I made a commitment to go to school every day, and I enrolled in night school to make up my missing credits. I did this for the whole school year, and on graduation night I walked across the stage and received my diploma. I was on my way to becoming a Marine.
How exactly did I get through thirteen weeks at Marine Corps Recruit Depot (MCRD)? Most recruits have something to inspire them through hard times, a reason for putting themselves through this hell. I guess my reason for and my motivation were that I had set a goal: I had made a commitment to Staff SGT Williams, to Bob and all my other friends. You see, I was not alone, the night I got off the bus at the Marine Corp Recruit Depot (MCRD); I was with my friend Bob and four other buddies who had also joined. We figured there was a very good chance a few of us would end up in the same platoon. Our prayers were answered; Bob and I ended up together in one platoon and the other buddies got paired up in two other platoons. We were all going to be going through the same hell at the same time. Whenever we would see each other on the drill field or in the chow hall, we would secretly give a thumbs up and a quick smile to each other. It was great to see a familiar face. Being together was our secret weapon, and it gave us a sense of hope and a feeling that we were not alone. I learned this on the very first night at MCRD.

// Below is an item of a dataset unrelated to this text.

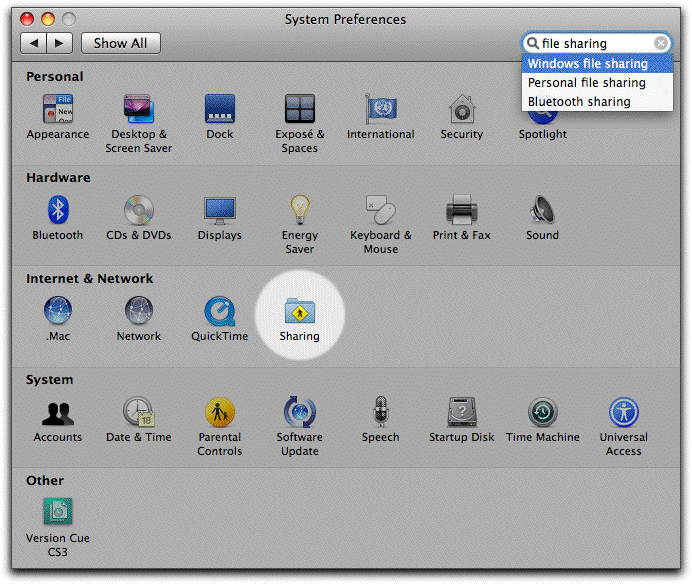Click the Show All button
692x584 pixels.
click(120, 43)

Nothing can prepare you for that first night at Marine Corps Recruiting Depot. You can listen to all the stories from other Marines; you can watch all the videos about boot camp but they will not be much help. The moment you get off the bus and put your feet on the yellow footprints, you enter a different world, a world through which you have no clue how to navigate, and you go into culture shock. For most recruits, this can last for a week or two. Some do not recover and do not make it past the first couple of weeks. I remember feeling totally lost the first night and wondering what the hell was I doing there and what did I get myself into. I was getting ready for lights out, and I bumped into Bob in the bathroom. I started laughing at him and told him he looked funny with his bald head. He replied, “Look in the mirror asshole, you look pretty funny as well.” We both stood there laughing at each other until the drill instructors came in and chewed us a new one. That night when I was lying in bed, I could hear the other recruits, some were praying, and I think some were even crying. I realized that they were still in a state of shock and had not yet processed the traumatic events they had just survived. . I was lucky enough to have seen Bob, a familiar face, and it brought me back to reality. As a result, I was able to deal with the stress..
I finished boot camp with high marks, and I have a lot of great memories and some bad ones as well. I credit Bob and Stagg SGT Williams for believing in me but most of all for showing me that I was worth believing in. To this day, I uphold the same philosophy — believe in yourself, surround yourself with positive people and you will reach your goals.
Ruben Maldonado was a participant in the 2016 University of California Student Veterans Summer Writing Workshop.